Dataset entries:
*** Block opens ***
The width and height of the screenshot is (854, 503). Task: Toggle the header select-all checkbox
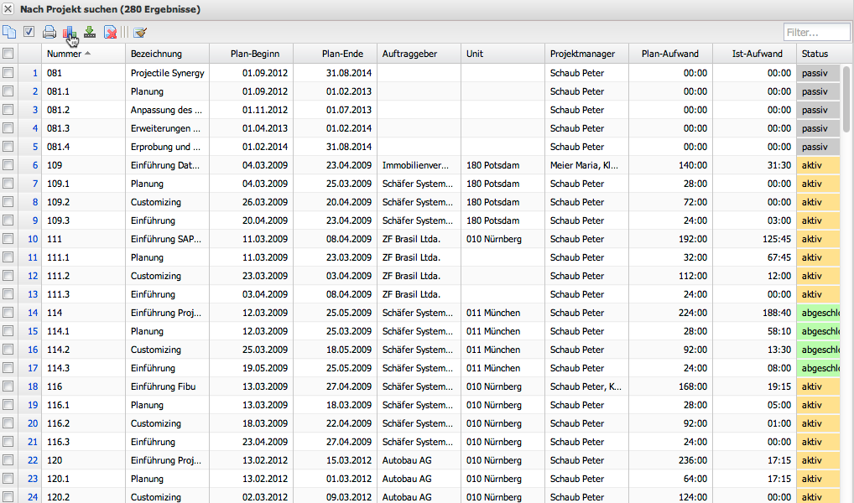8,54
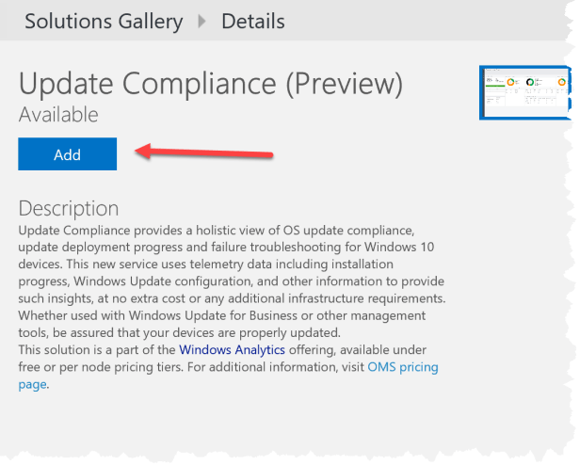
Task: Click the rightmost donut chart in thumbnail
Action: [x=562, y=83]
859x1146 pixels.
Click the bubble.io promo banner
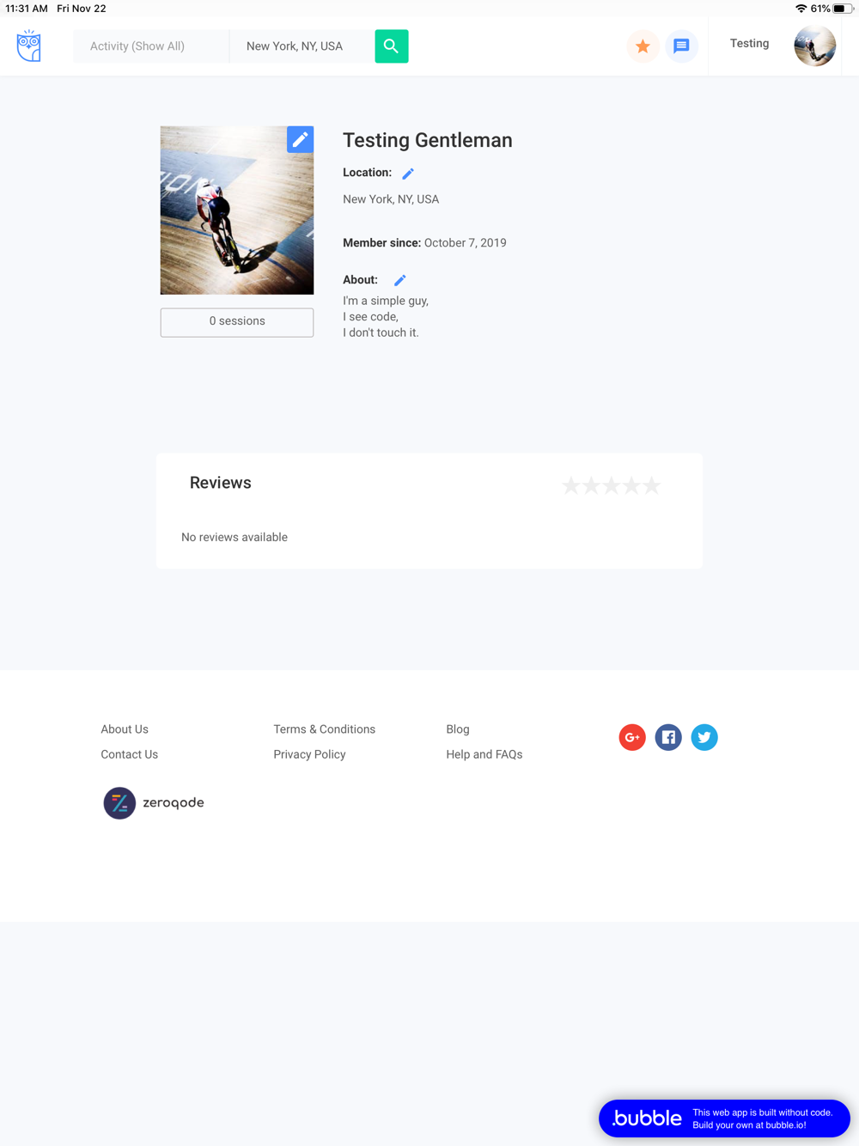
*** Block closes ***
◆ About this task: Before copying, set the pictures aside; then give the records again exactly.

◆ Response area:
The width and height of the screenshot is (854, 503). Task: Toggle the header select-all checkbox
8,54
Task: Click the rightmost donut chart in thumbnail
Action: [x=562, y=83]
859x1146 pixels.
Click the bubble.io promo banner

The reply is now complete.